MotoGP, Francesco Bagnaia può credere nel Mondiale, a patto che…Gli scenari delle ultime 6 gare

Se ci credevamo a -91, non possiamo che crederci a -30“. É il motto che sta accompagnando l’entusiasmante rimonta di Francesco Bagnaia in un Mondiale MotoGP che a metà giugno sembrava già concluso e che invece potrebbe regalarci un autunno rovente. Sognare l’iride si può, a patto che si verifichino determinate condizioni.

L’INERZIA É CAMBIATA 

É evidente come il vento sia girato. Fabio Quartararo aveva sfruttato al meglio i circuiti favorevoli di Montmelò e Sachsenring, facendo bottino pieno. Da quel momento in poi la Ducati, che da inizio anno va considerata senza giri di parole la miglior moto in circolazione, ha compiuto un ulteriore passo avanti in termini di sviluppo, come testimoniano le quattro vittorie consecutive collezionate da Bagnaia tra Assen, Silverstone, Red Bull Ring e Misano.

La Desmosedici GP 2022 non solo, come da tradizione, fa la differenza con la potenza debordante del motore sui rettilinei, ma è diventata un mezzo malleabile, che risponde bene alle regolazioni e consente una maneggevolezza straordinaria anche nelle curve più tortuose. In sintesi: ora la Ducati può vincere ovunque, anche su piste che in passato apparivano tabù (pensiamo ad esempio ad Assen).

La Yamaha, al contrario, da ormai qualche stagione non riesce a compiere evidenti passi avanti nelle prestazioni, come si lamentava spesso anche Valentino Rossi nella parte conclusiva della sua carriera. In questo momento è Quartararo a fare la differenza come pilota, perché la moto è due gradini sotto rispetto alla Ducati: il francese si sta rivelando un grandissimo campione, degno vincitore del titolo 2021.

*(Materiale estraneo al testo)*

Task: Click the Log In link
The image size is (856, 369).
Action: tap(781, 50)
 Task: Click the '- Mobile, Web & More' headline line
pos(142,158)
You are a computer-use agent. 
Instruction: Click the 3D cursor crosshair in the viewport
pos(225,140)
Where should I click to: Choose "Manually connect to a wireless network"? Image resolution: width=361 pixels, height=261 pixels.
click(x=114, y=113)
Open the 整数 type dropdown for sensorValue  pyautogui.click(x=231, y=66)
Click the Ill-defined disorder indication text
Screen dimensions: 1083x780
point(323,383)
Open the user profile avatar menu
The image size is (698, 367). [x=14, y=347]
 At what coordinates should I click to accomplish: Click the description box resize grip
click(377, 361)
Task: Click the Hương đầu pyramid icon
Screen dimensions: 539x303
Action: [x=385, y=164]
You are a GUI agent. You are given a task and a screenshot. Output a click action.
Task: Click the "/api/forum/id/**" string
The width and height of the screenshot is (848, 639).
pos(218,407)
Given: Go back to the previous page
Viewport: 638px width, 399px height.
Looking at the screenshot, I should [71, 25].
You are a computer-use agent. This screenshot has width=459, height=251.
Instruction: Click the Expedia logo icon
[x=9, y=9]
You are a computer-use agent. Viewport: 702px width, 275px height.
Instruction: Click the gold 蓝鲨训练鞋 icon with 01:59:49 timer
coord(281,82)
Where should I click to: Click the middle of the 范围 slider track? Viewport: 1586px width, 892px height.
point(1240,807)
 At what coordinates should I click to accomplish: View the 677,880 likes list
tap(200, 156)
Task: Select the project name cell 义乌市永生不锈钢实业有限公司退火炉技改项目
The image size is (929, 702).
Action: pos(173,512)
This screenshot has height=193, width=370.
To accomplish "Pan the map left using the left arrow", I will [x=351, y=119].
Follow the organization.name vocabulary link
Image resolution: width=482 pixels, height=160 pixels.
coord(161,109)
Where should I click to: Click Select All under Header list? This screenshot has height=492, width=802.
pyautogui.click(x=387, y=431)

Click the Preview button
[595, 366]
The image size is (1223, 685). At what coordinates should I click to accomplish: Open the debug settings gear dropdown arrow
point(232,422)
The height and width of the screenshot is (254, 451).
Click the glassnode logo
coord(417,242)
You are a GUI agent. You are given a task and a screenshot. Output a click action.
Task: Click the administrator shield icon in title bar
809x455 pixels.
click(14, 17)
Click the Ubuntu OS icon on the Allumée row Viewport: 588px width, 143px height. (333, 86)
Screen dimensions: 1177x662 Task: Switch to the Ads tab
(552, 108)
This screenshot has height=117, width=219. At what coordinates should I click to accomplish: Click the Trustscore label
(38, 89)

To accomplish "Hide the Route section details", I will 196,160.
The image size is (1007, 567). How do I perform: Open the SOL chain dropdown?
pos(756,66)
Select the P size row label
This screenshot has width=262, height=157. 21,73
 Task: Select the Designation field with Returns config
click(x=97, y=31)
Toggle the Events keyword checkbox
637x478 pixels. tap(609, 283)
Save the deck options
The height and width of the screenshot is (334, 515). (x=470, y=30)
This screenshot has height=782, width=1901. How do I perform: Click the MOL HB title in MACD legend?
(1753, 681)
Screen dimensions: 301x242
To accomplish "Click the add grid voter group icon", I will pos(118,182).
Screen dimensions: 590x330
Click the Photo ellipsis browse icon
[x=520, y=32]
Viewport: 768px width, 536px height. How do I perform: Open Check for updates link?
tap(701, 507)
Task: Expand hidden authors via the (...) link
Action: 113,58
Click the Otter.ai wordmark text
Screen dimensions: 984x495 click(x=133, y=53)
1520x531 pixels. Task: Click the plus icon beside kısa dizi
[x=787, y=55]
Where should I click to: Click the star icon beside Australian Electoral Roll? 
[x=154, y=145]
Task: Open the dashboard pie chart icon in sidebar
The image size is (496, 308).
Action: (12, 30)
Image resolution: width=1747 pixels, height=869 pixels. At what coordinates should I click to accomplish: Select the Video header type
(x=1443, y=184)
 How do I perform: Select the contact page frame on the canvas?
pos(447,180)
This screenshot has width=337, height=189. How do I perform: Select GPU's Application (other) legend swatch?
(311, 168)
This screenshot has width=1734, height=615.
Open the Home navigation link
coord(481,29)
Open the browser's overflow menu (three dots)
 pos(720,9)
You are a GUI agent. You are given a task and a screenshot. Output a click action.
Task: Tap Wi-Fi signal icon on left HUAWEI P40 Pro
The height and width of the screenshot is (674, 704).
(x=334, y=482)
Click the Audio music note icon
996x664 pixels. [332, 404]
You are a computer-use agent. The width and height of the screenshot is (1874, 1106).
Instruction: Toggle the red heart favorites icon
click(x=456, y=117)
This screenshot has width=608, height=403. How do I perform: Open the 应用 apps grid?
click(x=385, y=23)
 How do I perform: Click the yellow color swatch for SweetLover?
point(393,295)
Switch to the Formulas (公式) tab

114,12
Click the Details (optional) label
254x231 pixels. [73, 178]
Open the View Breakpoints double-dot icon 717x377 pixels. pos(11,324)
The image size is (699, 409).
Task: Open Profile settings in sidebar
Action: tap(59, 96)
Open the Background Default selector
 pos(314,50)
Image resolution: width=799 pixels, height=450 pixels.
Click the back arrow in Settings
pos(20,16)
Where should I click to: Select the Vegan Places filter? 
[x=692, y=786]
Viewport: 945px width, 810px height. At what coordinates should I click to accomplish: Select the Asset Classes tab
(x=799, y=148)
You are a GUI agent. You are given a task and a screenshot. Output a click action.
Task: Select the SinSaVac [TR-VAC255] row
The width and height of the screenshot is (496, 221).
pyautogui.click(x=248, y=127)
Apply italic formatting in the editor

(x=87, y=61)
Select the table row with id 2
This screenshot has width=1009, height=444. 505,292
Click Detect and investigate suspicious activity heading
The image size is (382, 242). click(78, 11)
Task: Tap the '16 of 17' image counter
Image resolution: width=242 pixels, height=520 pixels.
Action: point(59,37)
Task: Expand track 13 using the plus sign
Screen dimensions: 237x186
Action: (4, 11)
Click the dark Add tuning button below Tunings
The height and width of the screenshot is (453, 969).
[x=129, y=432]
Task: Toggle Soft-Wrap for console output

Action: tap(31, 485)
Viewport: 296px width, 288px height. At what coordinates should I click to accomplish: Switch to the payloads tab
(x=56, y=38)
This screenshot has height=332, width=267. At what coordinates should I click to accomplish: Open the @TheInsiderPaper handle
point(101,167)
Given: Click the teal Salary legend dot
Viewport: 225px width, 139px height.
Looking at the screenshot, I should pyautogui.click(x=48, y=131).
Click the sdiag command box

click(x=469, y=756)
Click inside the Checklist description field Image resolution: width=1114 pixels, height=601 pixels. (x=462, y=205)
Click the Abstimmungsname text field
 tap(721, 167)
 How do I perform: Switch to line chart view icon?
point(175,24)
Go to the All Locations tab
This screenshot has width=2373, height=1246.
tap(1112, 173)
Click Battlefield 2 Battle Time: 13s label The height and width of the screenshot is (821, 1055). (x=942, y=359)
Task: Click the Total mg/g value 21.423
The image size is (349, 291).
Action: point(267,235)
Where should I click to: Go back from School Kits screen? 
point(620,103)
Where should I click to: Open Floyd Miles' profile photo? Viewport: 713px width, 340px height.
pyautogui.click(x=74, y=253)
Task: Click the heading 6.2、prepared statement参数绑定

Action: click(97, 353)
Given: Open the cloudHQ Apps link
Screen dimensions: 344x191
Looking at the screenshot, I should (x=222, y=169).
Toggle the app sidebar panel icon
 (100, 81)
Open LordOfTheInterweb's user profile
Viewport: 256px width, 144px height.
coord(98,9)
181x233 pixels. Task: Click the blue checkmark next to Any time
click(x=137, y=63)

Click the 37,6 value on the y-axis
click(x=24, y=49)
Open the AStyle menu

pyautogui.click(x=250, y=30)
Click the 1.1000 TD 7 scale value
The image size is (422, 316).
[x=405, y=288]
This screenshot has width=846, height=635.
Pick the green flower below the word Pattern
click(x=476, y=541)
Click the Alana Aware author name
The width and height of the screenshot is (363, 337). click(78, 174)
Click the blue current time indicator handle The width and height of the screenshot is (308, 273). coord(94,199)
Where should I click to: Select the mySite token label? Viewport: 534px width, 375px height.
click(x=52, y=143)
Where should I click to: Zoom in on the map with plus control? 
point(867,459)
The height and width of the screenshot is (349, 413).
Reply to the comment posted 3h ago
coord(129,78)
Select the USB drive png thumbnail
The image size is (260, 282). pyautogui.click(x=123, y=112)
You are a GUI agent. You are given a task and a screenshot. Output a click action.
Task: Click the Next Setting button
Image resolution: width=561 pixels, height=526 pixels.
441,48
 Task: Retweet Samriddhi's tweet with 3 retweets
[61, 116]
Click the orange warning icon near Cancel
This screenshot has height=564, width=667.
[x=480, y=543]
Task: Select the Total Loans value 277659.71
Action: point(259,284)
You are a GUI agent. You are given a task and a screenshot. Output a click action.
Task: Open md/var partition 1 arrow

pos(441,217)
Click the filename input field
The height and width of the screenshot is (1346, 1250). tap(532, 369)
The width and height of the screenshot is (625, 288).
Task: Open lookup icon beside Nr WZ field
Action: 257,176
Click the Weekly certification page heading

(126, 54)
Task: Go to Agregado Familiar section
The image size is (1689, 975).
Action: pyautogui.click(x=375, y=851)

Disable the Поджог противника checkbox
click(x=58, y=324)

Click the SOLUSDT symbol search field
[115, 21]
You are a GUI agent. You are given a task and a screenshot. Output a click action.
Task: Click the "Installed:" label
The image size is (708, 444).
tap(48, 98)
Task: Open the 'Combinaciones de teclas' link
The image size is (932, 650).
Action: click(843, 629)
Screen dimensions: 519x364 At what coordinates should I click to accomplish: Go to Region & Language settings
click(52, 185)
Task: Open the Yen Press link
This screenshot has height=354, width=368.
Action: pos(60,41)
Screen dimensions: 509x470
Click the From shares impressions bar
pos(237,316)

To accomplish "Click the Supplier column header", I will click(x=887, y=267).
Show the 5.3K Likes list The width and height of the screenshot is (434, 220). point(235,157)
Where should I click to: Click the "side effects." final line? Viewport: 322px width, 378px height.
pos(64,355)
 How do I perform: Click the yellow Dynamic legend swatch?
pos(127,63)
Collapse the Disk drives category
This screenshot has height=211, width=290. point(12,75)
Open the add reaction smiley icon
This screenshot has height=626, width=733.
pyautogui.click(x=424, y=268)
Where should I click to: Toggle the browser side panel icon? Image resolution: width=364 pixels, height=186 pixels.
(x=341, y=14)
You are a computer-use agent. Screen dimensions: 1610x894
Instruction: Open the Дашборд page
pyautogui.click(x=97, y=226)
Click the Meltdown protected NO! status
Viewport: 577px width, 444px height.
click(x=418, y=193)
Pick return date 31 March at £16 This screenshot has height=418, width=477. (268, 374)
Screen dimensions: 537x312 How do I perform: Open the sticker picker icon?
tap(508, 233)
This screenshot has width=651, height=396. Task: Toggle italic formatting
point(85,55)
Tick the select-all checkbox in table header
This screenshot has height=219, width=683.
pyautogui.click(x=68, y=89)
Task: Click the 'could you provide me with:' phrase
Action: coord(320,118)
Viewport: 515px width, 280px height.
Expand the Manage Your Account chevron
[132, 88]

FRANCESCO BAGNAIA PUÒ CREDERCI, A PATTO CHE…

61 punti recuperati in appena quattro gare sono tantissime. Quartararo paga la scivolata di Assen, con tanto di penalizzazione che lo ha costretto ad effettuare un long lap penalty nella successiva gara di Silverstone. Cionondiméno, Bagnaia è tornato padrone del proprio destino: vincendo gli ultimi sei GP in calendario, sarebbe campione del mondo, senza preoccuparsi dei piazzamenti del francese. Un mutamento di scenario non da poco.

Il centauro piemontese può farcela, ha tutto per continuare a rosicchiare punti al transalpino gara dopo gara. Ma dovrà correre con intelligenza. É vero che il trend è cambiato, che la Ducati ha la moto migliore, Quartararo inizia a sentire la pressione e tutto il resto: però i 30 punti di vantaggio li ha comunque ancora il francese. Non sono tanti, ma nemmeno pochi quando ne restano 150 punti da assegnare. Se Bagnaia arriverà sempre al traguardo, possibilmente sul podio (non servirà necessariamente vincere sempre), allora l’impresa potrebbe compiersi. Se però dovesse cadere anche solo una volta o accusare un problema tecnico, allora ogni chance verrebbe spazzata via all’istante. Per questo ogni gara andrà vissuta sul filo del rasoio, ricercando la perfezione, ma ragionando nei momenti più difficili (a volte è più saggio accontentarsi di un piazzamento che cadere nel tentativo di vincere). L’auspicio è che Bagnaia abbia fatto tesoro degli errori commessi in passato (in questo 2022 sono ben quattro i GP che non ha portato a termine per delle cadute, anche se in una delle quali fu incolpevolmente steso da Takaaki Nakagami) e sia maturato sul piano della gestione in corsa. Quartararo ha dimostrato di non perdonare la minima sbavatura.

ULTIME SEI PISTE: LO SCENARIO 

Sulla carta, delle ultime sei gare, non ce n’è una veramente favorevole a Quartararo come poteva ad esempio essere al Sachsenring. Il francese potrebbe difendersi bene a Motegi e Valencia, mentre quelle di Sepang, Phillip Island e Burinam sono piste di motore, che potrebbero esaltare la Ducati (e dunque anche i compagi di marca di Bagnaia, da considerare come i più preziosi alleati). Il prossimo GP ad Aragon, per il layout del circuito, sembra il più adatto per la Yamaha, tuttavia su quella pista Quartararo non è mai salito sul podio in MotoGP e nel 2021 trionfò Bagnaia. La sensazione è che proprio la prossima gara possa rappresentare una sorta di spartiacque in vista di una lunga trasferta extra-europea piena di incognite, perché in Giappone, Malesia ed Australia non si corre dal 2019, mentre in Thailandia non si è mai corso.